Press Release 2008-09-11

Ref: AIDA President Bill Stromberg
Phone: +39 347 6742088

Sharm el Sheikh, Thursday 11th September 2008: -- It's rare that a freediving competition remains so close until the very last dive, but today, at the final dynamics competition of the 6th AIDA Team Freediving World Championships in Sharm, Martin Stepanek, and Christian Maldame went head to head as the last divers of the competition, with one point separating the Czech Republic and France from the Gold medal. It was also the most contested competition we've seen, with not only plenty of contraversial calls by the judges, some overturned to many peoples' amazement, but also with athletes protesting each other's white cards in a bid to get ahead. One thing is clear; the spirit of competition and the will to win were the main players in this year's World Championships.
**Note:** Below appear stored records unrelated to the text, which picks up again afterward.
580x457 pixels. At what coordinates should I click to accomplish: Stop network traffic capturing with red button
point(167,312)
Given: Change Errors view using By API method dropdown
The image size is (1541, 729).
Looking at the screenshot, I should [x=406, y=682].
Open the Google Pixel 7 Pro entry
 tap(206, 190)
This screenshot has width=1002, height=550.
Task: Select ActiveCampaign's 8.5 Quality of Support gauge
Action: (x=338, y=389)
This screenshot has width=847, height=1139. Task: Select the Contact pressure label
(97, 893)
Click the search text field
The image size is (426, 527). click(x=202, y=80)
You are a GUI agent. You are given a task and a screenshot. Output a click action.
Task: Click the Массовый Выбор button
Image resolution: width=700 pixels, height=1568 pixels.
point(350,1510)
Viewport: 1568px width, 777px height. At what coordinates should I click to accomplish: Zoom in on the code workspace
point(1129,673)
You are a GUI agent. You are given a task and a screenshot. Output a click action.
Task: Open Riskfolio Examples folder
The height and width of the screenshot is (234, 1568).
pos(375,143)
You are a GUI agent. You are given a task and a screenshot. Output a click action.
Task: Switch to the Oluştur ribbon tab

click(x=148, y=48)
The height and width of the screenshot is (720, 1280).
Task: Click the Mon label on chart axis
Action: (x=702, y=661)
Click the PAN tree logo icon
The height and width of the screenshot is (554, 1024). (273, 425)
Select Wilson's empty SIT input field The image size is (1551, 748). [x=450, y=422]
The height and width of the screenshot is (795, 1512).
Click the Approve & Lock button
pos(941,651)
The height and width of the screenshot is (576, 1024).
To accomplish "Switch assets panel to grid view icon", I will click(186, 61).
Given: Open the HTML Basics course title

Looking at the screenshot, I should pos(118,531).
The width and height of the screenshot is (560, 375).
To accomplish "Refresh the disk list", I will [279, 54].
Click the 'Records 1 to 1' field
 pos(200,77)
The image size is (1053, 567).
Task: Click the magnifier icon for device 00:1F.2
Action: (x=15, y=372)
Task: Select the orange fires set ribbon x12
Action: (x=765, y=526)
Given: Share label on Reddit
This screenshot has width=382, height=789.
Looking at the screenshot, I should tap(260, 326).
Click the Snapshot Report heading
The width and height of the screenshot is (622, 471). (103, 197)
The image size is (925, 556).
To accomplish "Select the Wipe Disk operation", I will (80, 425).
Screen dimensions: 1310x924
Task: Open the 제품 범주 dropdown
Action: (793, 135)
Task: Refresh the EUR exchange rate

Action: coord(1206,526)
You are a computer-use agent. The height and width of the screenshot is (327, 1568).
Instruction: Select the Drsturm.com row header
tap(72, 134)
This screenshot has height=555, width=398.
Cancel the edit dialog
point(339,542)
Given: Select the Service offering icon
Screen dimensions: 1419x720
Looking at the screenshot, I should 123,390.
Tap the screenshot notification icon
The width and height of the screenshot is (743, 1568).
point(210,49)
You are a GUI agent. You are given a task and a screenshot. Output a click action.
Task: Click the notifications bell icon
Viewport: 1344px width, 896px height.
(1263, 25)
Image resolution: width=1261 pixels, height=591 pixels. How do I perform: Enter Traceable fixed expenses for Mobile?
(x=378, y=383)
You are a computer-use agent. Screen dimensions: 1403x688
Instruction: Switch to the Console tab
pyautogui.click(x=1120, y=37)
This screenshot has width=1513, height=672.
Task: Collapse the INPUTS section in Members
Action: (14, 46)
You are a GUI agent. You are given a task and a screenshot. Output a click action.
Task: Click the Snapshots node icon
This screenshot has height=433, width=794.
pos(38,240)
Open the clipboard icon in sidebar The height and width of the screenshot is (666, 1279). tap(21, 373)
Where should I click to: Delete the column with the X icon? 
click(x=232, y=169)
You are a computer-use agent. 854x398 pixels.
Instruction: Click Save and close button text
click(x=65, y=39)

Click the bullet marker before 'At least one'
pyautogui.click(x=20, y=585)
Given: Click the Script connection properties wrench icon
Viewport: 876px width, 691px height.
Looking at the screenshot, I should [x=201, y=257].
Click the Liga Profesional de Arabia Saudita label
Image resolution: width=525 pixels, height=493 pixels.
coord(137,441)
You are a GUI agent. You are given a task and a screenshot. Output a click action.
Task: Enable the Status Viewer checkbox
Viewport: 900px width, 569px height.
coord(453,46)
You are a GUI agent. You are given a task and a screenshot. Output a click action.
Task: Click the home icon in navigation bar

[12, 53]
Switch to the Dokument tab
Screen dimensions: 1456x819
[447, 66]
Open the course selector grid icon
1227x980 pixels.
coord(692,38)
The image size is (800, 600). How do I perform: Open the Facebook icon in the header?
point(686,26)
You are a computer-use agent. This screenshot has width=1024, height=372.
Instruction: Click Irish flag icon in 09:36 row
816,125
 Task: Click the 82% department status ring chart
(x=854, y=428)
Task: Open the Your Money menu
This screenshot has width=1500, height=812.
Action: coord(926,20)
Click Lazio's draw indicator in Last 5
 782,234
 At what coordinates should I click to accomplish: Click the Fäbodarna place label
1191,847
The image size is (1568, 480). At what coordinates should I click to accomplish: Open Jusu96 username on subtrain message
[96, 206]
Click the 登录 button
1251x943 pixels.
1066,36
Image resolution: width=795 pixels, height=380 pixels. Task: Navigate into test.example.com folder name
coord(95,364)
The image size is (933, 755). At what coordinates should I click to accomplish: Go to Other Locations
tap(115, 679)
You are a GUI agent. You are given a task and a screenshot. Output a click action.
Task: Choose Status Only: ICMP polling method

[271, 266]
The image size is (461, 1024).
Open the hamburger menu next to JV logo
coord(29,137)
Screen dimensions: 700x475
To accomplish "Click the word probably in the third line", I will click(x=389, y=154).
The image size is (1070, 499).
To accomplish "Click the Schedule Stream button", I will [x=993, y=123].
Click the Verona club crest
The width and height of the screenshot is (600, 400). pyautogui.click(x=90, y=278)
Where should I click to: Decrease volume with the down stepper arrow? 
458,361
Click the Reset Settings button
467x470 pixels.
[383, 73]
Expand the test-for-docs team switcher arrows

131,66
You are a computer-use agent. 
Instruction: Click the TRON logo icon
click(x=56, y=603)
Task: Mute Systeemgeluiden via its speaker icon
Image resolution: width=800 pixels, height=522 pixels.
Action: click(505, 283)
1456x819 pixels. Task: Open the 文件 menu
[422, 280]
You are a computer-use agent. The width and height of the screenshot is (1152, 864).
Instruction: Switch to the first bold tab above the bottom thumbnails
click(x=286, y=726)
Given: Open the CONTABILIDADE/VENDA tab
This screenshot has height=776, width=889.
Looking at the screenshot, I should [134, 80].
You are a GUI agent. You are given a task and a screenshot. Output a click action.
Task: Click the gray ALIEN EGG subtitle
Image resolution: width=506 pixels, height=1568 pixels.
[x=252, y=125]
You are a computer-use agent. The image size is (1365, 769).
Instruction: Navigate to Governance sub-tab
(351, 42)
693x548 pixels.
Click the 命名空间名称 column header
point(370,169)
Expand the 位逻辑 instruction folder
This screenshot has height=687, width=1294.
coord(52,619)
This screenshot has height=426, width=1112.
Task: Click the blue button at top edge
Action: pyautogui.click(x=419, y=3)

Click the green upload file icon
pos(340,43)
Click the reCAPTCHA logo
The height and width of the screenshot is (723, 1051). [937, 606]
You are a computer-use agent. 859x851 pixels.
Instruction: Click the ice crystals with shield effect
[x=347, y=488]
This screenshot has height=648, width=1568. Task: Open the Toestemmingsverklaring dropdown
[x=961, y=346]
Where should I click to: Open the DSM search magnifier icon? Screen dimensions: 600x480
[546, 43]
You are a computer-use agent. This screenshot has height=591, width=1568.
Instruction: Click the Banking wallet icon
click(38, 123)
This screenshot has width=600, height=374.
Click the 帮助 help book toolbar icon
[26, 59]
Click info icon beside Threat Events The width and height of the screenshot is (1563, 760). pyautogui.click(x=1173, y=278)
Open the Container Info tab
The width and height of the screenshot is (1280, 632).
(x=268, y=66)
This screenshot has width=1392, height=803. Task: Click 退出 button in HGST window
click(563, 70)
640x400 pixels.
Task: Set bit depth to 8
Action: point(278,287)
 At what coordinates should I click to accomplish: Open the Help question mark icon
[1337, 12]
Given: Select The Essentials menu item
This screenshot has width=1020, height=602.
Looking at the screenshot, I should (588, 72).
So, with Constant Weight and Static safely tucked away, the Dynamics competition was where the Championships would be won or lost. Day one saw a spectacular World Record by Dave Mullins of 248m, from which he surfaced very relaxed and clean. Surely much more to come from the gentle giant. Weine Gustavson had another great day with a PB of 198m, equal to Denmark's Henning Larsen. Nathalia Molchanova performed a safe and effortless 174m and Morgan Bourchis put the French in excellent stead for the day ahead with a beautiful 194m.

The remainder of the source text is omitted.